肝実質細胞の接着, 増殖を制御する高分子担体の調製

控制肝实质细胞粘附和增殖的聚合物载体的制备

• 批准号: 62604503
• 负责人: 駒井 喬
• 金额: $ 1.28万
• 依托单位: Hokkaido University
• 依托单位国家: 日本
• 项目类别: Grant-in-Aid for Scientific Research on Priority Areas
• 财政年份: 1987
• 资助国家: 日本
• 起止时间: 1987 至 无数据
• 项目状态: 已结题
• 来源: https://kaken.nii.ac.jp/grant/KAKENHI-PROJECT-62604503/
• 关键词: 肝細胞; 単局初代培養; 人工肝; ハイブリッド材料; 肝機能

解毒, 代謝などの多岐にわたる機能をもつ肝細胞を固定化した新しいハイブリッド材料の調製を本研究の目的とした. 本年度は従来培養とその機能保持が困難であった肝実質細胞の短尺初代培養技術の修得と改善に主力を投じたビーグル犬よりコラーゲネース潅流法により肝組織を消火し, 低速遠心法により肝実質細胞を分離した. これをWilliam'sE培地中5%CO_2下約2時間incubateし接着伸展させ, 以後L-15を基礎とする培地にて培養した. 培養担体はコラーゲンコートしたガラス板を用いた. また機能評価は糖新生能, 尿素合成能, アルブミン合成能, TAT活性などにより行った. 培地に種々の機能制御物質を添加し肝細胞の長期生存と機能発現を目的とする実験を行ったところ一定量のプロリン, アプロチニン, インシュリン, グリカゴン, デキサメサゾン, 表皮細胞増殖因子を加えた培地で少くとも一ケ月以上の長期にわたって生存し続ける条件を発見できた. 培養2週間目で糖新生能10ng/ugDNA/min, 尿素合成能3.6ng/ugDNA/min, アルブミン合成能29ug/10^6cells/dag TAT活性2.0U/ug DNAでありこれらは生体内にあるときの最高レベルの機能であった. この培養肝細胞を固定化したガラス板を積層したモジュールを試作しその機能を評価すると, 糖新生能383Amg/モジュール/h, 尿素合成能3.7mg/モジュール/hなど生体肝の代替えができる程の性能をもち このままで血液の体外循環装害に組み込み, 人工肝装置として劇症肝炎などの治療に使用できる程であった. 本研究の成果は細胞を固定化したハイブリッド材料による肝臓病治療に新たな可能性を見出すことができたと云う点で画期点である.

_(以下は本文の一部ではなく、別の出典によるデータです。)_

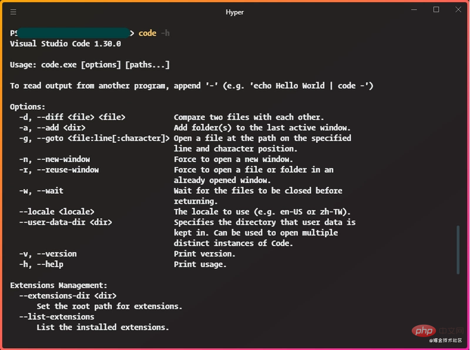Click the '-h' flag next to code
The height and width of the screenshot is (350, 470).
[165, 33]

Detoxification, metabolism and differentiation of liver cells are the main purposes of this study. This year, it is difficult to maintain the function of liver cells in culture. The main effort is to improve the short-term primary culture technology of liver cells. William's E was cultured in 5% CO_2 for about 2 hours incubation followed by extension, and then L-15 was cultured in basic conditions. The culture medium is used for culture. Function evaluation: sugar regeneration, urea synthesis, TAT activity. The growth factors of epidermal cells are added to the culture medium for long-term survival and functional development of hepatocytes. After 2 weeks of culture, glucose production capacity was 10ng/g DNA/min, urea synthesis capacity was 3.6 ng/g DNA/min, urea synthesis capacity was 29ug/10^6 cells/dag TAT activity was 2.0 U/ug DNA. The function evaluation of the immobilized cultured hepatocytes was conducted. The carbohydrate production energy was 383 mg/h, urea synthesis energy was 3.7 mg/h, and the liver replacement activity was determined. The artificial liver device was used in the treatment of severe hepatitis. The results of this study show that there is a new possibility for the treatment of liver diseases by cell immobilization.